The collegiate and theological departments were operational by 1841. There was an average of about fifty students with three or four faculty members. Until 1852, the tuition was $100 per year, except for sons of Illinois clergy who could attend for half price and orphans who were educated for free. Most students were from Illinois, but some were from Connecticut or other eastern or southern states. The first graduation was held in July 1847, with five students receiving degrees.

In 1836, Chase lived about a mile to the east in a home called Robin's Nest, a log cabin "made of mud and sticks and filled with young ones". The site originally had other buildings, including a sawmill, a grist mill, a small hand printing press for the periodical "The Motto", a store, a blacksmith shop, a shoemaker's shop, and cottages for teachers and laborers who lived on the property. The sawmill and flour mill were constructed on Kickapoo Creek, two miles south of the college, and used both steam and water power. However, fire destroyed the sawmill and grist mill in September 1849. In 1857, fire also destroyed the west wing of the main building.

==== Closure ====
After the Bishop's death in 1852, the college closed in 1862. In 1876, the church sold parts of the property and leased out the main property for use as schools.

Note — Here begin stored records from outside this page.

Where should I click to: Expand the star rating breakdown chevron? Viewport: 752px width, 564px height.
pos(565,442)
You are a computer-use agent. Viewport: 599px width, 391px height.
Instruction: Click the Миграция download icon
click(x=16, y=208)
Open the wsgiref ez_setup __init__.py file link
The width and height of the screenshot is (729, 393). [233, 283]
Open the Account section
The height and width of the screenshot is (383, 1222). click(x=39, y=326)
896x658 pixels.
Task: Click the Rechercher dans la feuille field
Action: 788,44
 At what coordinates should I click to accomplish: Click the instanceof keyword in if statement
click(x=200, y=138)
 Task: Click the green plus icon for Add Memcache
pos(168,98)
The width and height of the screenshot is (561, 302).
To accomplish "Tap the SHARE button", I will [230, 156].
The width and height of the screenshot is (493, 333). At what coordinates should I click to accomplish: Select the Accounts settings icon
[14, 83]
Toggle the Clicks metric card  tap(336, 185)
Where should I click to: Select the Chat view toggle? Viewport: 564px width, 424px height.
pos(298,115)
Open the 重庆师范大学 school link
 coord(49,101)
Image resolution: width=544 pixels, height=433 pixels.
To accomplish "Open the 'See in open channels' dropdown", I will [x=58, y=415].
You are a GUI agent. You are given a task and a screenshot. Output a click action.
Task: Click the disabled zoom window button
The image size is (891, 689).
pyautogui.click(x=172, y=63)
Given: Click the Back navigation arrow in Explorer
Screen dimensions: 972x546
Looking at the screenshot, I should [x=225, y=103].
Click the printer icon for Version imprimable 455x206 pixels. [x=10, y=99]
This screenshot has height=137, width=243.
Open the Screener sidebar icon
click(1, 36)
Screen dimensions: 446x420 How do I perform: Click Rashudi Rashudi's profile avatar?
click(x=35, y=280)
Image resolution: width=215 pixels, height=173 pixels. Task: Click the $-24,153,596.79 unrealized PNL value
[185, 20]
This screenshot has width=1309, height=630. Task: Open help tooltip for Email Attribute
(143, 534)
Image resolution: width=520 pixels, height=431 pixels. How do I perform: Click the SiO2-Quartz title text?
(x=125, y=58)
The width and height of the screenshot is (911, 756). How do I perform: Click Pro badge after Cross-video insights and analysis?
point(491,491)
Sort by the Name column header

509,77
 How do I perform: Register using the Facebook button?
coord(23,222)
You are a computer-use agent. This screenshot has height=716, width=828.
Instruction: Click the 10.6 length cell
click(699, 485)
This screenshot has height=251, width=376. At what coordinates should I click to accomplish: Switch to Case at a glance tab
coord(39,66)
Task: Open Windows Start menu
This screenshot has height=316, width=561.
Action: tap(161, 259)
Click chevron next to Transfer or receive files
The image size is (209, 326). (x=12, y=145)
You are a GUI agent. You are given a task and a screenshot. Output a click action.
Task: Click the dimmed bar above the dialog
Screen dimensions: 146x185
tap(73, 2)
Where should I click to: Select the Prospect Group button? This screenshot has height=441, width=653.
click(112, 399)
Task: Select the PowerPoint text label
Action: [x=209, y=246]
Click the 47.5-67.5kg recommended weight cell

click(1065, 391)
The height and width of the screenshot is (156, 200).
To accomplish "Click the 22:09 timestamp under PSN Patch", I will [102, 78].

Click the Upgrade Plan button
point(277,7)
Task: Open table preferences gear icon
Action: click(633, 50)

In 1926, the Circuit Court of Peoria annulled the charter due to non-performance and ordered the property to be liquidated within two years. The remaining land was publicly auctioned on July 8, 1931. Dr. George Zeller bought the property. In October 1932, the property transferred to private ownership and eventually to the state of Illinois.

=== Historic site ===
In the 1930s, the Civilian Conservation Corps repaired the building, but it remained dormant until major restorations in the 1970s.

In 1933 the college and grounds, then consisting of 93 acre, were presented to the state of Illinois. The site has since been expanded to 3200 acre and includes the original Chase residence and church.

The State of Illinois occasionally offers guided tours of the centerpiece of Jubilee College, the 1840s building that housed the school's Episcopal chapel, classrooms, and dormitory facilities. Restored in the 1970s, one wing contains the recreated schoolmaster's office and library, which also features a video theater and museum exhibits about the college.

The Jubilee College site was added to the National Register of Historic Places in 1972. Public tours started in 1986.

Though the state park remained open, the historic site was closed on October 1, 2008. Jubilee College State Historic Site, as well as 17 other historic sites and state parks, were closed by Governor Rod Blagojevich to help close Illinois' multimillion-dollar budget deficit. The park was reopened by Blagojevich's successor, Pat Quinn, but closed again on October 9, 2009 due to staffing and budget shortages. In September 2022, the historic site reopened to the public.

== Flora and fauna ==
Jubilee College State Park is situated in the Illinoisan drift-plain. It has many near-level ridgetops, floodplains, and steep slope ravines, as well as a large restored prairie. Bedrock exposures include shale, sandstone, limestone, and coal.

Jubilee Creek is a tributary to Kickapoo Creek and runs through the park from northwest to southeast. The average width is 40 feet and average depth is four inches.

Many animals native to Illinois can be sighted in the park, including: deer, rabbits, squirrels, foxes, coyote, raccoons, wild turkeys, mink, muskrat, and beavers. Over 160 species of birds can be spotted.

== Recreation ==
The natural area of Jubilee College State Park contains over 40 miles of multi-use trails maintained by volunteer user groups. The trails were originated by equestrians but are shared with hikers and mountain bikers. The state park also contains various camping areas, for which reservations are suggested.